> [Records for processing]:
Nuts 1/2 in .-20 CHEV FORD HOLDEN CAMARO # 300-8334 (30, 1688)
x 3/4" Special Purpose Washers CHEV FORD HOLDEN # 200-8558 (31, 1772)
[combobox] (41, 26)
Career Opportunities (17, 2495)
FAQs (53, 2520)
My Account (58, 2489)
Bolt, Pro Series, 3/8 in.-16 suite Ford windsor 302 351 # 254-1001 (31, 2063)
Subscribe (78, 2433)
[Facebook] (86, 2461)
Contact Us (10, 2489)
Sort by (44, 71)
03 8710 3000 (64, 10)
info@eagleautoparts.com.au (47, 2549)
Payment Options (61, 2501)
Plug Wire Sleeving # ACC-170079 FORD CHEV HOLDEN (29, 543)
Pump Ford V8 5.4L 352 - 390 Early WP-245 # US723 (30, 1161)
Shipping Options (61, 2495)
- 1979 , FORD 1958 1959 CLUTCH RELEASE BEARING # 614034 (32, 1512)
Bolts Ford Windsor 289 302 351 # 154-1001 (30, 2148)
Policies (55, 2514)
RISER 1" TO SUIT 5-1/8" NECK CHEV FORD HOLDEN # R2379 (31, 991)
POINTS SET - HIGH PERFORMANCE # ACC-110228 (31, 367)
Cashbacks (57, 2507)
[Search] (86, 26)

> [Directions for this task]: All of the data above should be written out again word for word.

> [Answer area]:
Nuts 1/2 in .-20 CHEV FORD HOLDEN CAMARO # 300-8334 (30, 1688)
x 3/4" Special Purpose Washers CHEV FORD HOLDEN # 200-8558 (31, 1772)
[combobox] (41, 26)
Career Opportunities (17, 2495)
FAQs (53, 2520)
My Account (58, 2489)
Bolt, Pro Series, 3/8 in.-16 suite Ford windsor 302 351 # 254-1001 (31, 2063)
Subscribe (78, 2433)
[Facebook] (86, 2461)
Contact Us (10, 2489)
Sort by (44, 71)
03 8710 3000 (64, 10)
info@eagleautoparts.com.au (47, 2549)
Payment Options (61, 2501)
Plug Wire Sleeving # ACC-170079 FORD CHEV HOLDEN (29, 543)
Pump Ford V8 5.4L 352 - 390 Early WP-245 # US723 (30, 1161)
Shipping Options (61, 2495)
- 1979 , FORD 1958 1959 CLUTCH RELEASE BEARING # 614034 (32, 1512)
Bolts Ford Windsor 289 302 351 # 154-1001 (30, 2148)
Policies (55, 2514)
RISER 1" TO SUIT 5-1/8" NECK CHEV FORD HOLDEN # R2379 (31, 991)
POINTS SET - HIGH PERFORMANCE # ACC-110228 (31, 367)
Cashbacks (57, 2507)
[Search] (86, 26)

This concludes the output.